### Material provided
BEGIN

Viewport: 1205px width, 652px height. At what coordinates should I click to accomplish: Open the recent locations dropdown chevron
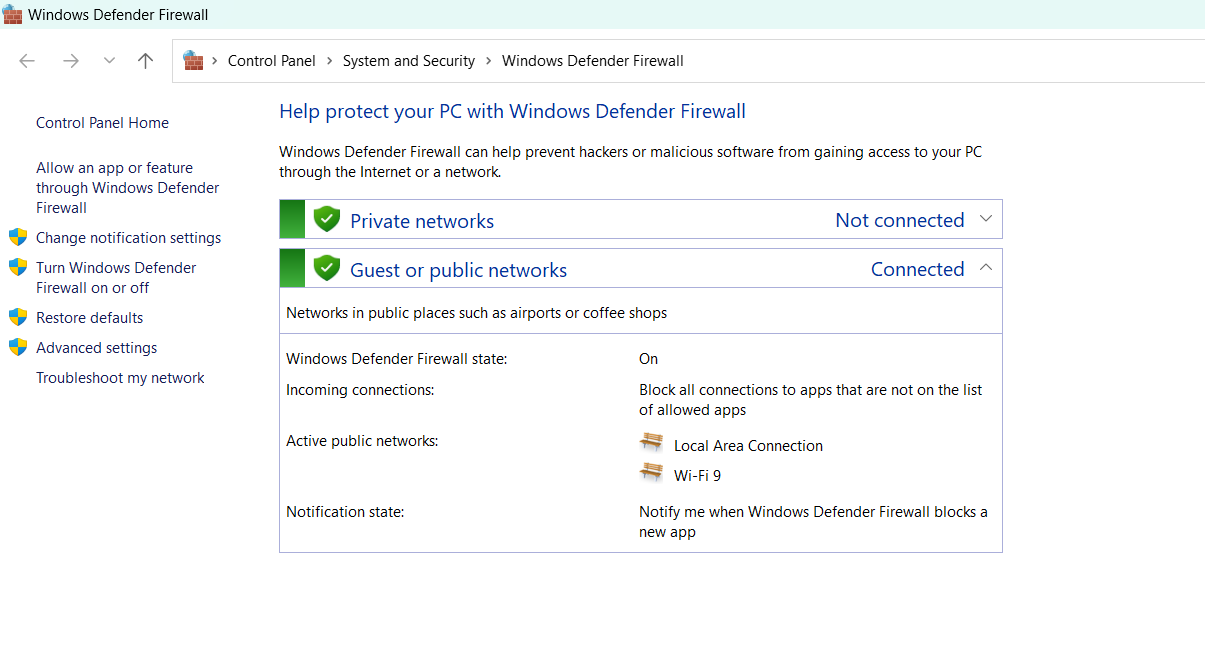coord(109,61)
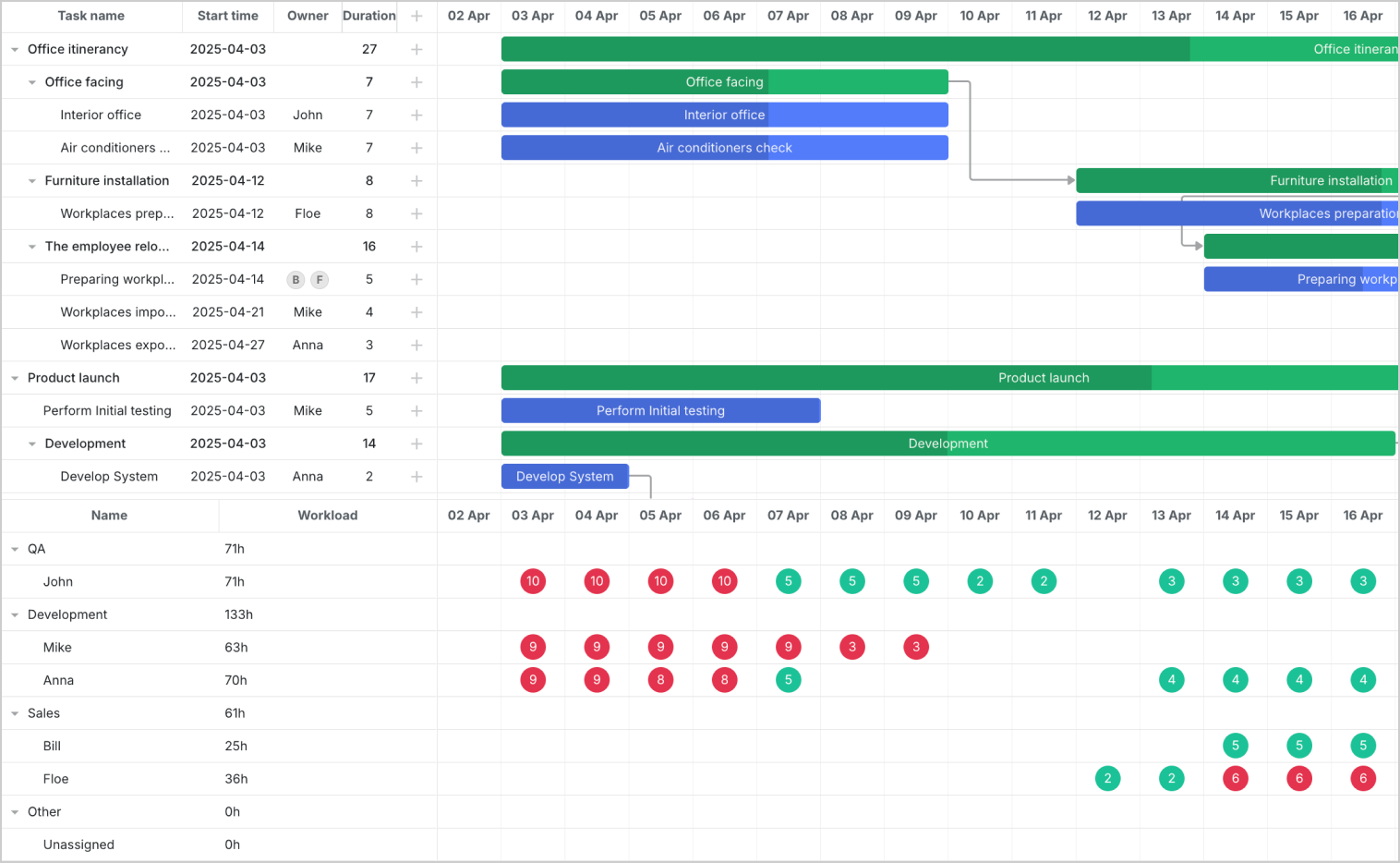Click John's red 10 workload badge on 03 Apr

(x=533, y=581)
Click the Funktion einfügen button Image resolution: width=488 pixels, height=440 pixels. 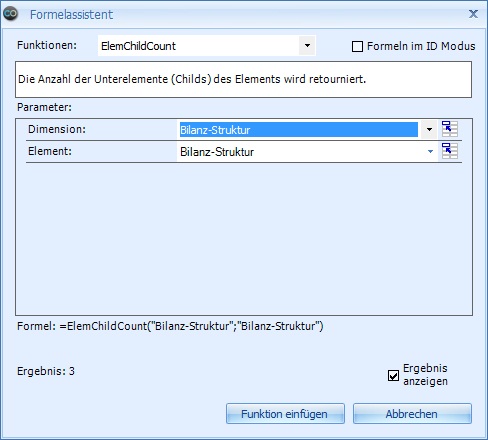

END

### Exercise
All of the records above should be reproduced exactly, with the pictures left out.

### Finished task
Viewport: 1205px width, 652px height. At what coordinates should I click to accomplish: Open the recent locations dropdown chevron
coord(109,61)
Click John's red 10 workload badge on 03 Apr

(x=533, y=581)
Click the Funktion einfügen button Image resolution: width=488 pixels, height=440 pixels. 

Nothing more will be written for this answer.